-- Begin Recorded data --
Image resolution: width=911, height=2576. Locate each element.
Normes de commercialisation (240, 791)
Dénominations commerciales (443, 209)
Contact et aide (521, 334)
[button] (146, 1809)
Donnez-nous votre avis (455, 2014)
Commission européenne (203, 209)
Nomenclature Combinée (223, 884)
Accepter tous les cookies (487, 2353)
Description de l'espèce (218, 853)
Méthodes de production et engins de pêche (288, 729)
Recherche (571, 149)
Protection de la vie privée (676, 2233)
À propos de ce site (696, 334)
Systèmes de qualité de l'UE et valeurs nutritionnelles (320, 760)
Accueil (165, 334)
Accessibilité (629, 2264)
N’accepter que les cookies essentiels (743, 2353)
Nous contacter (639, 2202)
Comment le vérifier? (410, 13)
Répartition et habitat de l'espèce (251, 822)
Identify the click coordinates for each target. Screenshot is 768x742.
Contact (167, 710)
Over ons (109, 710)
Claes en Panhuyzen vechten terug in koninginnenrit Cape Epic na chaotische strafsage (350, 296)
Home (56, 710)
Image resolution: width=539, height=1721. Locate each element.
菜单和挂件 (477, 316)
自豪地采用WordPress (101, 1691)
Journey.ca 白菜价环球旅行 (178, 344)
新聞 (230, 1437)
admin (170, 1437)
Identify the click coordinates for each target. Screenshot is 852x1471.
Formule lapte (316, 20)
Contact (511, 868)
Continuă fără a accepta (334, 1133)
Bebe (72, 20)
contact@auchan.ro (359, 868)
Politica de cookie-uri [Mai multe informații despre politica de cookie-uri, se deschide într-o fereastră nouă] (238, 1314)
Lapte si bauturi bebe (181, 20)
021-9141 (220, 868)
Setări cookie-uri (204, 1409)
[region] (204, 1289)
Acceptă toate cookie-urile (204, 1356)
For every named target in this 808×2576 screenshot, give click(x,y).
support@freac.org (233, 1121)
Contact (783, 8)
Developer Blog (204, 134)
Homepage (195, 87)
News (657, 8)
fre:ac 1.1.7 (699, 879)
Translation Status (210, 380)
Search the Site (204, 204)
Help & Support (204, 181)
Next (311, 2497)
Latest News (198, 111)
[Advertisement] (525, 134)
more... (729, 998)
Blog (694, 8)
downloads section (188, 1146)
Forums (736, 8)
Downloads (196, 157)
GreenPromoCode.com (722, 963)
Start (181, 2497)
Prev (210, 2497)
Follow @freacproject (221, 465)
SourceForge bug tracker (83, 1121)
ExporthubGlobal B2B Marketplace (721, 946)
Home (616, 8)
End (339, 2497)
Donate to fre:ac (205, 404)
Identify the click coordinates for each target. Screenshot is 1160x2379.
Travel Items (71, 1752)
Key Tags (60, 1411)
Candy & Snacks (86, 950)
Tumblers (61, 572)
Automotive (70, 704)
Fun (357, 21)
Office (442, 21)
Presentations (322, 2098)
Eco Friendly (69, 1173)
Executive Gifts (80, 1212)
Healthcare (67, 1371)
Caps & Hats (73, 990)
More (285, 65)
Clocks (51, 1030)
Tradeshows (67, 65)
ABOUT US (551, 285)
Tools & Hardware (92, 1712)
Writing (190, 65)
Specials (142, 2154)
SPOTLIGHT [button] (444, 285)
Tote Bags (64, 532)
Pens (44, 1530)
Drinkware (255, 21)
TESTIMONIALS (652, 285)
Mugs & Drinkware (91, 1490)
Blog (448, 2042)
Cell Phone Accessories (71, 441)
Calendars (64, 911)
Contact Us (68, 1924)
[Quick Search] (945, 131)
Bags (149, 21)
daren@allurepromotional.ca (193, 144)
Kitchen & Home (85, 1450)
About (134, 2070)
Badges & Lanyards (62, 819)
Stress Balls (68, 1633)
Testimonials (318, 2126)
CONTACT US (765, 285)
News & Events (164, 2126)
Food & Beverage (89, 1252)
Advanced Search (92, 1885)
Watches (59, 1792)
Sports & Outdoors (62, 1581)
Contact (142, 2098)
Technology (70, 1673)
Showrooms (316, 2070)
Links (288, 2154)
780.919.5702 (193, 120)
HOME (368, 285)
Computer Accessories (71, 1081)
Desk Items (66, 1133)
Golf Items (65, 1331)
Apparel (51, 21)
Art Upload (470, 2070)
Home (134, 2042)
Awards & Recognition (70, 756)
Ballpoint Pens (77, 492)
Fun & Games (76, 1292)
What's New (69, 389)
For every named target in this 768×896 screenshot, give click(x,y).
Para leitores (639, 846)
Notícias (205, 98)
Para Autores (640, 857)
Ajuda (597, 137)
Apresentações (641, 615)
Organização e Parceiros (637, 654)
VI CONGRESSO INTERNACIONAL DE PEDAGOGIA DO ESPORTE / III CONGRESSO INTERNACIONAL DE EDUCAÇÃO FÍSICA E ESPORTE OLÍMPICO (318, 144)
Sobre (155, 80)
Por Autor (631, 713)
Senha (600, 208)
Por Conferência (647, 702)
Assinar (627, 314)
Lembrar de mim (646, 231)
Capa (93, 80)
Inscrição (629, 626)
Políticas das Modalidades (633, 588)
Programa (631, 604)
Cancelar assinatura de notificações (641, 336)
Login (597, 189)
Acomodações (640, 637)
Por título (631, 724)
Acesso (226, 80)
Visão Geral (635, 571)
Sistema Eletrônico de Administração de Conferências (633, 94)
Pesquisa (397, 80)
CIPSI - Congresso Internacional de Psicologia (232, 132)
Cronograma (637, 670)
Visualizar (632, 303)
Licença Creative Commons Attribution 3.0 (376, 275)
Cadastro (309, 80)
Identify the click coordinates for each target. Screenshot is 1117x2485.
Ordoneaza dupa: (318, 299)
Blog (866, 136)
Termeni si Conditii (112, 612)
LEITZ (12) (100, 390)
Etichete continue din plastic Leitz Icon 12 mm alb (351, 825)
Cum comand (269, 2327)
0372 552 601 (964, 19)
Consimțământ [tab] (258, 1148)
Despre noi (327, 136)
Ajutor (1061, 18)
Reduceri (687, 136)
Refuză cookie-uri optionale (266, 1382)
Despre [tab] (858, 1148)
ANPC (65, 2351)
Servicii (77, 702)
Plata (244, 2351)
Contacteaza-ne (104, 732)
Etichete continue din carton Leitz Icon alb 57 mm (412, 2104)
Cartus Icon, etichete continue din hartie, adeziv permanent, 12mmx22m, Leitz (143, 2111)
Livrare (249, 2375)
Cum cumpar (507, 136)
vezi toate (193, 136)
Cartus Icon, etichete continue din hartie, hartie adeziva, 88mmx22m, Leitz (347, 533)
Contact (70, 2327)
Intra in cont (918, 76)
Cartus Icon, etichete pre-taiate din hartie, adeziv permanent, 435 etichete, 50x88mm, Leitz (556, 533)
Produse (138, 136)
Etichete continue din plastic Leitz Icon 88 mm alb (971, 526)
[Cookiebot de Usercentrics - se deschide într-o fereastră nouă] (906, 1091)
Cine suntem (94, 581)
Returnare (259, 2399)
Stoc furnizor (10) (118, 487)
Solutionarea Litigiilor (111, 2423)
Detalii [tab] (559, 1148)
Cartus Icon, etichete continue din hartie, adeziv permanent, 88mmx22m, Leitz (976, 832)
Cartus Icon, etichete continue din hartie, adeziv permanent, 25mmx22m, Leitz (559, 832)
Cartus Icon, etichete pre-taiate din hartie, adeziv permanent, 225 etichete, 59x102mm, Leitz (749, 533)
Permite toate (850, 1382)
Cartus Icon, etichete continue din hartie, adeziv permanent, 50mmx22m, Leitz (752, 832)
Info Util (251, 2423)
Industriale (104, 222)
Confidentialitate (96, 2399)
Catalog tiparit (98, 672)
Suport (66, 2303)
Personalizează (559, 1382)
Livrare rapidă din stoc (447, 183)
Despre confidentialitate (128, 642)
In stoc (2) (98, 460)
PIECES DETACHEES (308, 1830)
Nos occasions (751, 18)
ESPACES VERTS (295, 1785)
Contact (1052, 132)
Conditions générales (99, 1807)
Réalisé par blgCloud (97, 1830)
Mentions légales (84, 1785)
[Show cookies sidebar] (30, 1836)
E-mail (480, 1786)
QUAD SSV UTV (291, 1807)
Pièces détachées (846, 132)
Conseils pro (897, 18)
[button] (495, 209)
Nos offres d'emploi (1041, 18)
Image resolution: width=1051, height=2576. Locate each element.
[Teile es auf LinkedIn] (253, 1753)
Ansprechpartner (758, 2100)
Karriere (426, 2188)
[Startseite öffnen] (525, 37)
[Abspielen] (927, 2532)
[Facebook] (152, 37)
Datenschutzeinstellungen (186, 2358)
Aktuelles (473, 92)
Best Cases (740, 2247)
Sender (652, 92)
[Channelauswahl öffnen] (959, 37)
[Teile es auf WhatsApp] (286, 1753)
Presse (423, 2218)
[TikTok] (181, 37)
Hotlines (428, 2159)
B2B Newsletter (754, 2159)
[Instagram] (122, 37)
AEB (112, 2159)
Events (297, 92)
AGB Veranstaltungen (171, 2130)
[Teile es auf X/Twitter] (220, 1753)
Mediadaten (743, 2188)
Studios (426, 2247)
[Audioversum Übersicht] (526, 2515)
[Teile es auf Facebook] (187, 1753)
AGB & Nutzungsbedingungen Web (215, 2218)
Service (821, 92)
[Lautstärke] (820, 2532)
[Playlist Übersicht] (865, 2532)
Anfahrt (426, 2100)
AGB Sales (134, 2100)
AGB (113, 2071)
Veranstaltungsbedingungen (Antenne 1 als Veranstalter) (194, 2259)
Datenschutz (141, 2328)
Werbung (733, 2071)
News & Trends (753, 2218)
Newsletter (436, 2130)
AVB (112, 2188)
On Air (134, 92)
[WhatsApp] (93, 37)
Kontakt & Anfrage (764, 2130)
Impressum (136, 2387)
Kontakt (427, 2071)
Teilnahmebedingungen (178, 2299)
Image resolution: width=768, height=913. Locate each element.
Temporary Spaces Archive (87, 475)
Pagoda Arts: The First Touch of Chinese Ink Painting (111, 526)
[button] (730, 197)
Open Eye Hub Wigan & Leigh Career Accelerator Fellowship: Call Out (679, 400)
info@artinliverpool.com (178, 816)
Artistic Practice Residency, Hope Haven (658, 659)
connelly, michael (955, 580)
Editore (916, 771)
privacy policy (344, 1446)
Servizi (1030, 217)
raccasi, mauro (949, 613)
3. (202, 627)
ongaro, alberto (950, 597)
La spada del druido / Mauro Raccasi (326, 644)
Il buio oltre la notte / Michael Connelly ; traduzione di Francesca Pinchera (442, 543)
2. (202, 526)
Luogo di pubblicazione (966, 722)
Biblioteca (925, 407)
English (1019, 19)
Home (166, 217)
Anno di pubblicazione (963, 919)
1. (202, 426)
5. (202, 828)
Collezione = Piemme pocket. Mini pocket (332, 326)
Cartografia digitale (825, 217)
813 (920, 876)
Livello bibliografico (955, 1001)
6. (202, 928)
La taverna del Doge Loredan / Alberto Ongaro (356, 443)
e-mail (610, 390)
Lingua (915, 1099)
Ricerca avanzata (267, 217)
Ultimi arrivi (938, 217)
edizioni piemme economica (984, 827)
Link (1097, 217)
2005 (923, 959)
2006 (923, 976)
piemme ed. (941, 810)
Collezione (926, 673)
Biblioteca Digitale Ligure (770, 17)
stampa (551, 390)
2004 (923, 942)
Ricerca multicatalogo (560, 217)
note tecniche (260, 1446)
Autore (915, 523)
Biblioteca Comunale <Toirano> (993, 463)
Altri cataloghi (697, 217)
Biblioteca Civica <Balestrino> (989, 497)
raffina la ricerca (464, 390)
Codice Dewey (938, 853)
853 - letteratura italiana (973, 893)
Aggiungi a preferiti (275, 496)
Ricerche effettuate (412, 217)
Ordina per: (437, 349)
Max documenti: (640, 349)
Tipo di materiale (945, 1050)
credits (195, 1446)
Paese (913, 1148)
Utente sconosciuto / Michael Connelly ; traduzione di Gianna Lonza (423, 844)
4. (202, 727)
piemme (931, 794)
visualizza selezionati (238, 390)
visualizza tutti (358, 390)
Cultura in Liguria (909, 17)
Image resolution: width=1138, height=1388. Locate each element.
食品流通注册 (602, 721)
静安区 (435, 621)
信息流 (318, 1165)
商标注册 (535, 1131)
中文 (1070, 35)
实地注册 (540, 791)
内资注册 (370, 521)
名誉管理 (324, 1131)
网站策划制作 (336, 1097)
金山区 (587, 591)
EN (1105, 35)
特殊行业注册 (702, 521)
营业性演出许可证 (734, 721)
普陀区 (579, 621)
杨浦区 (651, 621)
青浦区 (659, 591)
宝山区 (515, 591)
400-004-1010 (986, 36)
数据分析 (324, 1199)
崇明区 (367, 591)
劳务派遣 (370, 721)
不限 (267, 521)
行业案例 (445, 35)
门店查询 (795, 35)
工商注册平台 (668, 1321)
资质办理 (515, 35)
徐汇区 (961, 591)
-- End Recorded data --
Recast the lines of the data above as a Markdown table with the columns Row and Line, starting with the line that contains "Donnez-nous votre avis (455, 2014)" and going on through the line that contains "À propos de ce site (696, 334)". Leave out any blank lines.

| Row | Line |
|---|---|
| 1 | Donnez-nous votre avis (455, 2014) |
| 2 | Commission européenne (203, 209) |
| 3 | Nomenclature Combinée (223, 884) |
| 4 | Accepter tous les cookies (487, 2353) |
| 5 | Description de l'espèce (218, 853) |
| 6 | Méthodes de production et engins de pêche (288, 729) |
| 7 | Recherche (571, 149) |
| 8 | Protection de la vie privée (676, 2233) |
| 9 | À propos de ce site (696, 334) |